What is required: In the listing below, count the lines containing the string "height" and state only the number.

Data to use:
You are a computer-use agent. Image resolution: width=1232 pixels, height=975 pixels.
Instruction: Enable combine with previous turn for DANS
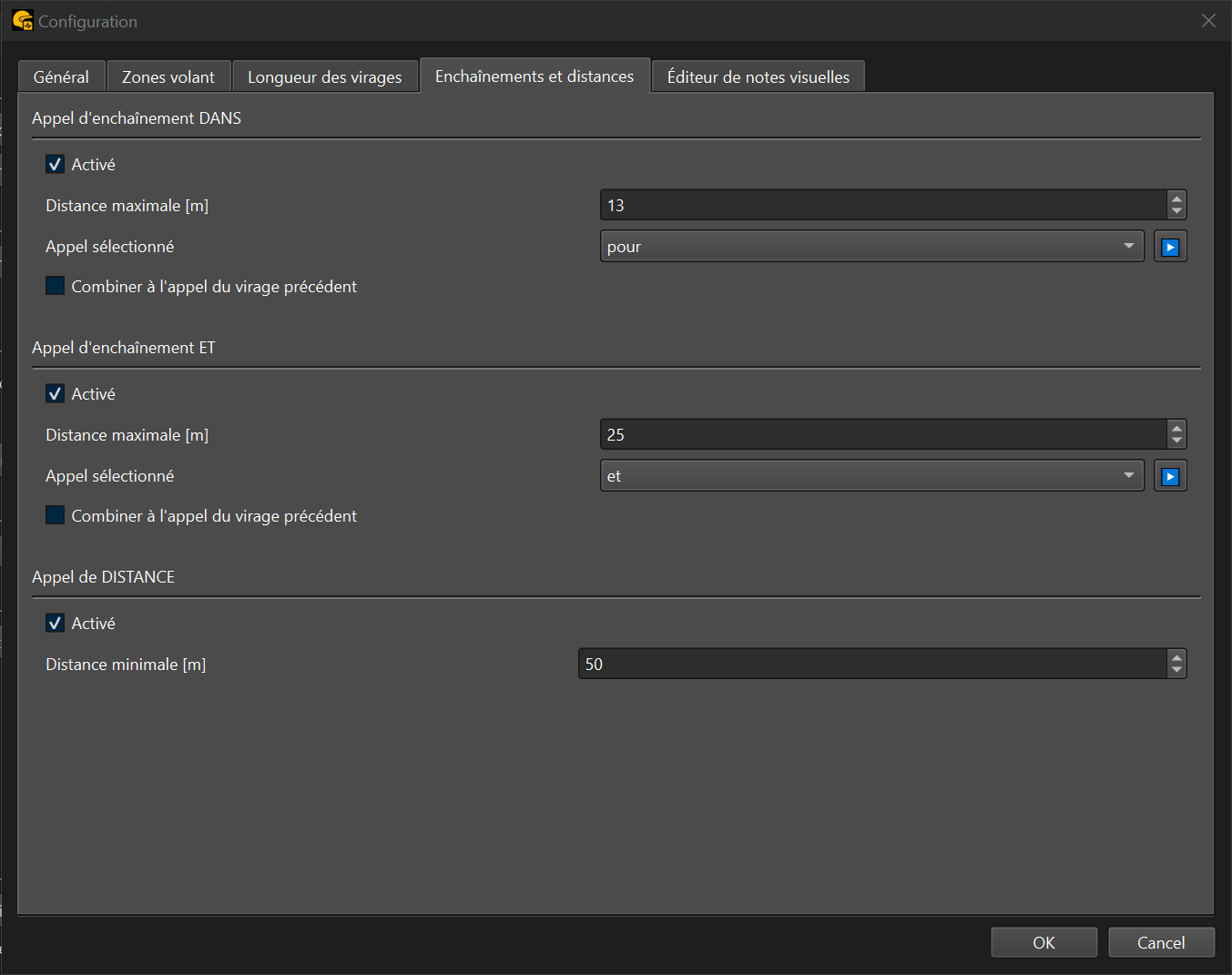(56, 287)
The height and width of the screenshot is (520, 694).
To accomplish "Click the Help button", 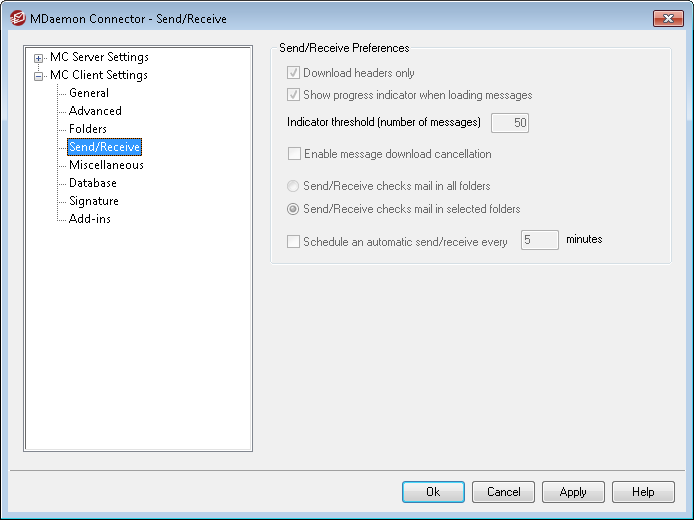I will coord(643,492).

Problem solution: 2